Both in vivo as well as in vitro studies have demonstrated the following effects of HBOT. When used with in combination with other medical and surgical procedures, these mechanisms serve to enhance the healing process of treatable conditions.

  1. HYPEROXYGENATION provides immediate support to poorly perfuse tissue in areas of compromised blood flow. The elevated pressure within the hyperbaric chamber results in a 10-15 fold increase in plasma oxygen concentration. This translates to arterial oxygen values of between 1,500 and 2000 mmHg, thereby producing a four-fold increase in the diffusing distance of oxygen from functioning capillaries to the wound.
  2. NEOVASCULARIZATION represents an indirect and delayed response to hyperbaric oxygen exposure.

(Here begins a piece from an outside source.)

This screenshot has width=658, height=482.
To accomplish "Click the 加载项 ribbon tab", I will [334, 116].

Therapeutic effects include enhanced fibroblast division, neoformation of collagen, and capillary angiogenesis in areas of sluggish neovascularization such as late radiation damaged tissue, refractory osteomyelitis and chronic ulcerations in soft tissue.
  3. HYPEROXIA ENHANCED ANTIMICROBIAL ACTIVITY has been demonstrated at a number of levels. Hyperbaric oxygen causes toxin inhibition and toxin inactivation in Clostridial perfringens infections (gas gangrene). Hyperoxia enhances phagocytosis and white cell oxidative killing, and has been shown to enhance aminoglycocide activity. Recent research has demonstrated a prolonged post-antibiotic effect, when hyperbaric oxygen is combined with tobramycin against Pseudomonas aeroginosa.
  4. DIRECT PRESSURE utilizes the concept of Boyle's Law to reduce the volume of intravascular or other free gas. For more than a century this mechanism has formed the basis for hyperbaric oxygen therapy as the standard of care for decompression sickness and cerebral arterial gas embolism.

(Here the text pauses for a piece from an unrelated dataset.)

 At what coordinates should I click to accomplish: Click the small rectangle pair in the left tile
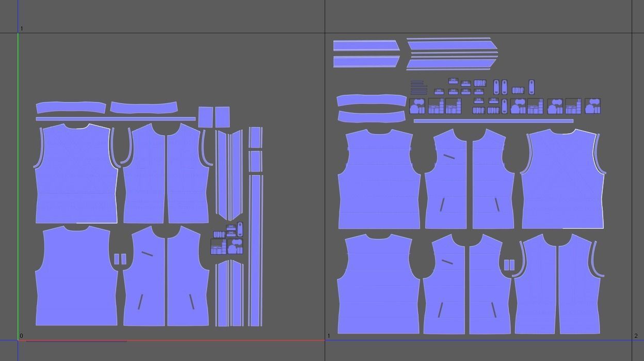(120, 259)

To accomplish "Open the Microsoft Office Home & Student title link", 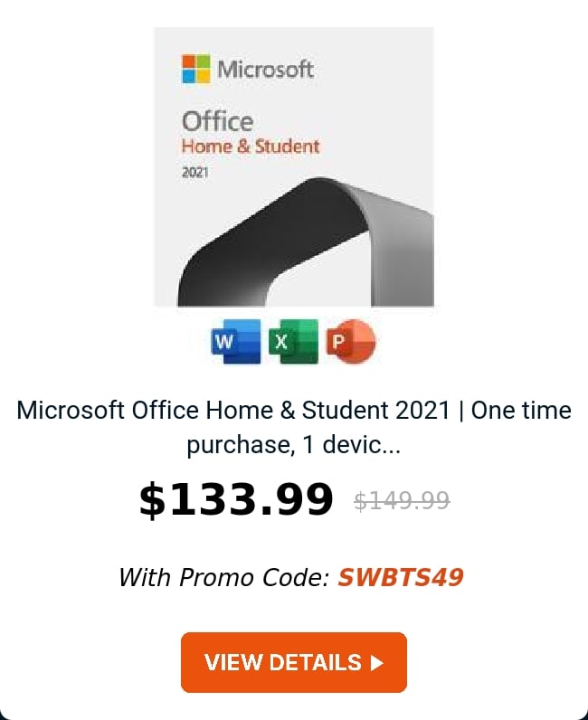I will click(294, 411).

  5. HYPEROXIA-INDUCED VASOCONSTRICTION reduces edema and therefore the distance between the oxygen in the capillaries and the wound itself. It occurs without concomitant hypoxia as the blood that flows thru the vasoconstricted vessels are highly oxygen enriched to begin with. This mechanism is helpful in managing compartment syndrome and other acute ischemias in injured extremities, and reducing interstitial edema in grafted tissue. Studies in burn wound applications have indicated a significant decrease in fluid resuscitation requirements when hyperbaric oxygen therapy is added to standard burn wound management protocols.

 

Edema increases the distance oxygen must diffuse from capillary to the cell. Diffusion of oxygen from the capillary through tissue fluids to the cell decreases by approximately a three-fold factor as distance is increase.
BEFORE HBOT
AFTER HBOT


ATTENUATION OF REPERFUSION INJURY
is the most recent mechanism to be discovered. Much of the damage associated with reperfusion is brought about by the inappropriate activation of leukocytes. Following an ischemic interval, the total injury pattern is the result of two components: a direct irreversible injury component from hypoxia, and an indirect injury which is largely mediated by the inappropriate activation of leukocytes. Hyperbaric oxygen reduces the indirect component of injury by preventing such activation. The net effect is the preservation of marginal tissues that may otherwise be lost to ischemia-reperfusion injury.